§ About this exercise:
Among the entries below, one line contains "Task: Select n40.3" and another contains "Given: Click the Add a Database step label". Transcribe those two lines and every line between them, exactly.

Pixel coordinate grounding data
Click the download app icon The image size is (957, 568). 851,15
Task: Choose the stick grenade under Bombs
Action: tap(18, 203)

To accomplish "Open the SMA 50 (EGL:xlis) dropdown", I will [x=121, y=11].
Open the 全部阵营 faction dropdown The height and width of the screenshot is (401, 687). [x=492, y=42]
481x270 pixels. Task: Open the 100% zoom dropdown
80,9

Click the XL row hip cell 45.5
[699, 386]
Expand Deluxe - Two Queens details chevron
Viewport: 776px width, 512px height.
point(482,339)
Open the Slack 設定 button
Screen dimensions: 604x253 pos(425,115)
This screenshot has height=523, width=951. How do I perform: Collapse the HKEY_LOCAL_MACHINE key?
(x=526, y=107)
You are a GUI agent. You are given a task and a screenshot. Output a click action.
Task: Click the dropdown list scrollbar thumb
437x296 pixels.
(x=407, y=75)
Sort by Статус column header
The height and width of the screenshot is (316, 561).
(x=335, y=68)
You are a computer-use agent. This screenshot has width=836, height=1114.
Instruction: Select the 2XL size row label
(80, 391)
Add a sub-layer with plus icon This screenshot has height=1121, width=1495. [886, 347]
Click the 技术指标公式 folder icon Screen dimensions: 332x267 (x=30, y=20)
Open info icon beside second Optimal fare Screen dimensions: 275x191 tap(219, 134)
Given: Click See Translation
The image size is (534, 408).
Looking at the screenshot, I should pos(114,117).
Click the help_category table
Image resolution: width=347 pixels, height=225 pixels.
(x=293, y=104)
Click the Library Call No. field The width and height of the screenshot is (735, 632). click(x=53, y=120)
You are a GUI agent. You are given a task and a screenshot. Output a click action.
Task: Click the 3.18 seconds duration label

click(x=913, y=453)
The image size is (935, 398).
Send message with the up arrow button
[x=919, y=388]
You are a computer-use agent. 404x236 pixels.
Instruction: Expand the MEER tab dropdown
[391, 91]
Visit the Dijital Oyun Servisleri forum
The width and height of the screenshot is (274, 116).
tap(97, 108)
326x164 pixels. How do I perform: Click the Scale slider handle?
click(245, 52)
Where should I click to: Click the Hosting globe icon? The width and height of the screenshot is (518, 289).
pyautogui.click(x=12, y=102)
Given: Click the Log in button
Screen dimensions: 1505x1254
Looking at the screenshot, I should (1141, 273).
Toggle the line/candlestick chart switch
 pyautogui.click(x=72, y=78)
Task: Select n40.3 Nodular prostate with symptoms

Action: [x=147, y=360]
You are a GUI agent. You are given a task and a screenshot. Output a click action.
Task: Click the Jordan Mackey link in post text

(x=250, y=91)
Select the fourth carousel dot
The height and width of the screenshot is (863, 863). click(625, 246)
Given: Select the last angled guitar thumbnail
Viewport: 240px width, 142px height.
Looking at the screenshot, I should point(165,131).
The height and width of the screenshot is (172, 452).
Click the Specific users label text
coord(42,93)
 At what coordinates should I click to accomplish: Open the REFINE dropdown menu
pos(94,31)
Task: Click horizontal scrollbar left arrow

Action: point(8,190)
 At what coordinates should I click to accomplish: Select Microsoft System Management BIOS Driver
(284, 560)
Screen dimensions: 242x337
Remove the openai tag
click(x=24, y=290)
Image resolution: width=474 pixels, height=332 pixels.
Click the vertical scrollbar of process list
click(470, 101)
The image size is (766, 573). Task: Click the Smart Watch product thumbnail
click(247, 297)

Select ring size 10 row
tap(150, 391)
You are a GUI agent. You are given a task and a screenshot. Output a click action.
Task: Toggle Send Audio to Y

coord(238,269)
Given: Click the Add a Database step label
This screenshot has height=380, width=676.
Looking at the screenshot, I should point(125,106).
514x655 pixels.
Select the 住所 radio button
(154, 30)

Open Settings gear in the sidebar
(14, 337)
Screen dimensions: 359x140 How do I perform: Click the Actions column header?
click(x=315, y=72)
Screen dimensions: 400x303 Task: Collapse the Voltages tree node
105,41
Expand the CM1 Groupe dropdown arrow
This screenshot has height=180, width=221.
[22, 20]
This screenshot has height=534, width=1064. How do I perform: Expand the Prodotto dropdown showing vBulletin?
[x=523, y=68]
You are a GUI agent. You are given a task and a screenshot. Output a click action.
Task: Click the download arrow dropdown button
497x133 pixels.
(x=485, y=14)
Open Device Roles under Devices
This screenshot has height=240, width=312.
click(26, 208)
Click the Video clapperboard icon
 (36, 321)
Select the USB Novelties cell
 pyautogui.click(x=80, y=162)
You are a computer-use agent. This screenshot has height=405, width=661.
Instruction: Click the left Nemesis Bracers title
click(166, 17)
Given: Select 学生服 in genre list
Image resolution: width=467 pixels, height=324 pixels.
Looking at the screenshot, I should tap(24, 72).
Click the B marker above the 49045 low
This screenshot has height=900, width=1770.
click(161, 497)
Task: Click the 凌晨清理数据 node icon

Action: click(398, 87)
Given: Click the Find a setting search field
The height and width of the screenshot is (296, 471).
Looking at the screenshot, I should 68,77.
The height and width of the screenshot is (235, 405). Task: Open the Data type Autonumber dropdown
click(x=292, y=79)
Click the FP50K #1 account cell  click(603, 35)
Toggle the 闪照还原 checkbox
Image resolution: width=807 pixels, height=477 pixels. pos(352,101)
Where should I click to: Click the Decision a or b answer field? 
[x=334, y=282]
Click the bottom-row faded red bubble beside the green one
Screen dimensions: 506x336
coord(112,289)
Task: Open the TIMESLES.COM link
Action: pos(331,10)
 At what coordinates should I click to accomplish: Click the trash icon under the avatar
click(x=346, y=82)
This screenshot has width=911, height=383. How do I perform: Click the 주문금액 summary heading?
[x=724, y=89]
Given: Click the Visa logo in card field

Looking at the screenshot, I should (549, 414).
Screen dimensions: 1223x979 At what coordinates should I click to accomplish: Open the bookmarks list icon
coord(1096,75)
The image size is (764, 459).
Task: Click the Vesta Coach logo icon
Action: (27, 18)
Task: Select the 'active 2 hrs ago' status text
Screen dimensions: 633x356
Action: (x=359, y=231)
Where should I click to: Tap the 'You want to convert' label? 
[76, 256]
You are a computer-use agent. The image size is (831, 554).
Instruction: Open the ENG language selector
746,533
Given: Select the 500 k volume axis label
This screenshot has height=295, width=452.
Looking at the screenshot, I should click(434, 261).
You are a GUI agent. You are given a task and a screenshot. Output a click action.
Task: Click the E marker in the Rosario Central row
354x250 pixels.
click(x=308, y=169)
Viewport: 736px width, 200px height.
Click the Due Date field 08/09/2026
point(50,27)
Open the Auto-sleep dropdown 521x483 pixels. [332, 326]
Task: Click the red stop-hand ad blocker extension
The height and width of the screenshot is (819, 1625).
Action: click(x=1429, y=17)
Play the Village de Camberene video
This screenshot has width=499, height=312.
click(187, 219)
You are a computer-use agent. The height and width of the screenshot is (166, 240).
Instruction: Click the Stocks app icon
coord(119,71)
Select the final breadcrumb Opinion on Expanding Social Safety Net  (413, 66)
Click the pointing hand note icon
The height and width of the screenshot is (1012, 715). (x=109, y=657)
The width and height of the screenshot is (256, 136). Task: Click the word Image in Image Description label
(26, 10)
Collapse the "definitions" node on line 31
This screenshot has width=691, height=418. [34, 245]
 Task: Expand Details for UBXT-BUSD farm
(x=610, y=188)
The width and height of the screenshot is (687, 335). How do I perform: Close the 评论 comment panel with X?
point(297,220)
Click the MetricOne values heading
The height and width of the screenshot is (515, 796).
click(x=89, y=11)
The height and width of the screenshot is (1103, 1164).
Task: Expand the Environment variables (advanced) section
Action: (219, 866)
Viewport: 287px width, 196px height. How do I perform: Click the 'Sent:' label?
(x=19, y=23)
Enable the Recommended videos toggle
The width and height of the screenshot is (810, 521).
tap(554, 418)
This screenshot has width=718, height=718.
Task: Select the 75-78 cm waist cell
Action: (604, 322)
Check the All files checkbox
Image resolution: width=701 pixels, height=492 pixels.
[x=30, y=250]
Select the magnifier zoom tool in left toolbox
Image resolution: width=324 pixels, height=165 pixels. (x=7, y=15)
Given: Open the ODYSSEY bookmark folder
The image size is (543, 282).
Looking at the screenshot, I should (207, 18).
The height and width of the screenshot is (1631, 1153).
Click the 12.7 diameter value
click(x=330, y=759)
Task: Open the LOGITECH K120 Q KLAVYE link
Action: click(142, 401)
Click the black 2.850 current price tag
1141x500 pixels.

§ Finished exercise:
Task: Select n40.3 Nodular prostate with symptoms

Action: [x=147, y=360]
You are a GUI agent. You are given a task and a screenshot. Output a click action.
Task: Click the Jordan Mackey link in post text

(x=250, y=91)
Select the fourth carousel dot
The height and width of the screenshot is (863, 863). click(625, 246)
Given: Select the last angled guitar thumbnail
Viewport: 240px width, 142px height.
Looking at the screenshot, I should point(165,131).
The height and width of the screenshot is (172, 452).
Click the Specific users label text
coord(42,93)
 At what coordinates should I click to accomplish: Open the REFINE dropdown menu
pos(94,31)
Task: Click horizontal scrollbar left arrow

Action: point(8,190)
 At what coordinates should I click to accomplish: Select Microsoft System Management BIOS Driver
(284, 560)
Screen dimensions: 242x337
Remove the openai tag
click(x=24, y=290)
Image resolution: width=474 pixels, height=332 pixels.
Click the vertical scrollbar of process list
click(470, 101)
The image size is (766, 573). Task: Click the Smart Watch product thumbnail
click(247, 297)

Select ring size 10 row
tap(150, 391)
You are a GUI agent. You are given a task and a screenshot. Output a click action.
Task: Toggle Send Audio to Y

coord(238,269)
Given: Click the Add a Database step label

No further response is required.